Stated exercise 1
Can you reproduce the part of the year-in-review post that begins at the words "Finally, thank you" and stops after the words "for that matter."?
Stated exercise 2
Answer these questions about the year-in-review post:
(a) Which website does the writer call the best location for live soccer scores?
(b) Where did the writer finish in the NCAA basketball pool?
(c) Who is the writer's first choice in the Republican field?
Stated exercise 3
What comes next in the year-in-review post? Carry it on with the paragraph that follows its final sentence.

I finally got into Bill Simmons’s column on ESPN.com, giving me something in common with millions of other Americans. Well, make that millions of other collegiate and working-class male Americans. ESPN is also the best location for live soccer scores, and I used it often during Real Madrid’s surprise run to the Spanish championship. My five favorite sportswriters were Spanish soccer writer Phil Ball, SI standard Paul Zimmerman, economist Dan Berri at Wages of Wins, insurance adjuster Ken Tremendous at Fire Joe Morgan, and whoever handles sports for The Onion.

Finally, thank you to Joseph Addai, Maurice Jones-Drew, Kellen Winslow, Santonio Holmes, Greg Jennings, Marques Colston, Anquan Boldin, Calvin Johnson, Donovan McNabb, Jay Cutler, John Kitna, Najeh Davenport, Adrian Peterson (Bears version), Rob Bironas, and the Pittsburgh and Seattle defenses for making this a special year for my fantasy football team. I won that league and finished 2nd in our NCAA basketball pool. Let’s not talk about my fantasy baseball team. Or the Orioles, Pacers, Duke football, and Josh McRoberts, for that matter.

Politics
This was the year I gave up on George Bush. I’ve been unhappy with him since late 2005, but now I just don’t care anymore. He’s just the guy who lives in the White House. The much-needed change of strategy in Iraq and the abject failure of his immigration bill did me in. The latter was especially unbelievable. Millions of class-A candidates all over the world play the lottery every year to get into the country, most of them without ever succeeding, and it takes several years to even get a marriage visa, and we’re supposed to believe INS could process the papers of 8 million illegal immigrants in a matter of months? Wow.

The current Republican field has me in better spirits.  Where were all these guys in 2000?  My first choice is Mitt Romney and my second is Rudy Giuliani.  Both are extremely competent executives, and with the executive branch as big as it is now, that’s a requirement.  Indiana doesn’t vote until May, though, so I’m left to following the horse race.

My main sources for news and opinion are National Review Online, the Wall Street Journal, the Drudge Report, and Rush Limbaugh’s website, in that order.  The Corner at NRO has exceptional political coverage, but its frequent philosophical and historical discussions are the real draw.  The WSJ is far superior to other newspapers because it actually pays attention to the business world, and since most people spend their lives at work, what happens there is just as worthy of our attention as the game of thrones which is played in Washington and Whitehall.

Material
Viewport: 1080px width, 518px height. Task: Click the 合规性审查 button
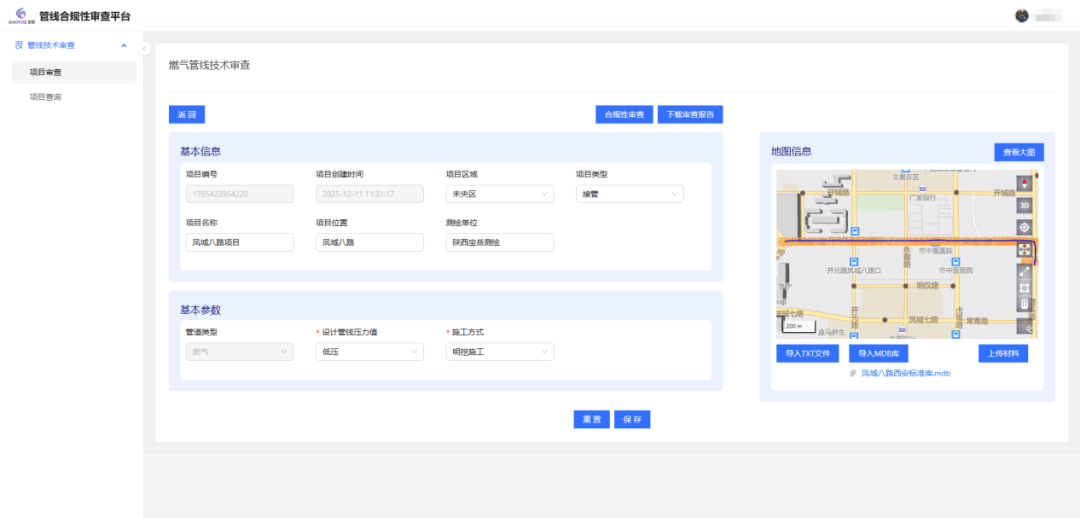click(624, 115)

Reply 1
Finally, thank you to Joseph Addai, Maurice Jones-Drew, Kellen Winslow, Santonio Holmes, Greg Jennings, Marques Colston, Anquan Boldin, Calvin Johnson, Donovan McNabb, Jay Cutler, John Kitna, Najeh Davenport, Adrian Peterson (Bears version), Rob Bironas, and the Pittsburgh and Seattle defenses for making this a special year for my fantasy football team. I won that league and finished 2nd in our NCAA basketball pool. Let’s not talk about my fantasy baseball team. Or the Orioles, Pacers, Duke football, and Josh McRoberts, for that matter.

Reply 2
(a) ESPN
(b) 2nd
(c) Mitt Romney

Reply 3
Art
There are so many entertainment options out there that the writers’ strike means nothing to me. Here are some notes on pieces I experienced this year, some of which were produced earlier than 2007:
Tres sombreros de copa (Three Top Hats) by Miguel Mihura: an affecting coming-of-age story. The chaotic last scene is especially poignant.
Morbo by Phil Ball: a superb and entertaining introduction to Spanish football, whose local politics make it one of the most fascinating sports leagues in the world.
J-Pop: I wrote several months ago about the vast amount of international music that’s easily available on YouTube. I liked blues artist Masayoshi Yamazaki enough to order his greatest hits collection from Japan. Another song I liked was “Just When I Needed You Most,” a Chinese tune by Wilber Pan. The lyrics sound great, and they flow in a way that isn’t possible in English. Rationalists of the early 20th century, like George Bernard Shaw, hoped there would some day be one language for the whole world. If that came to pass, however, we’d lose all our poetic richness.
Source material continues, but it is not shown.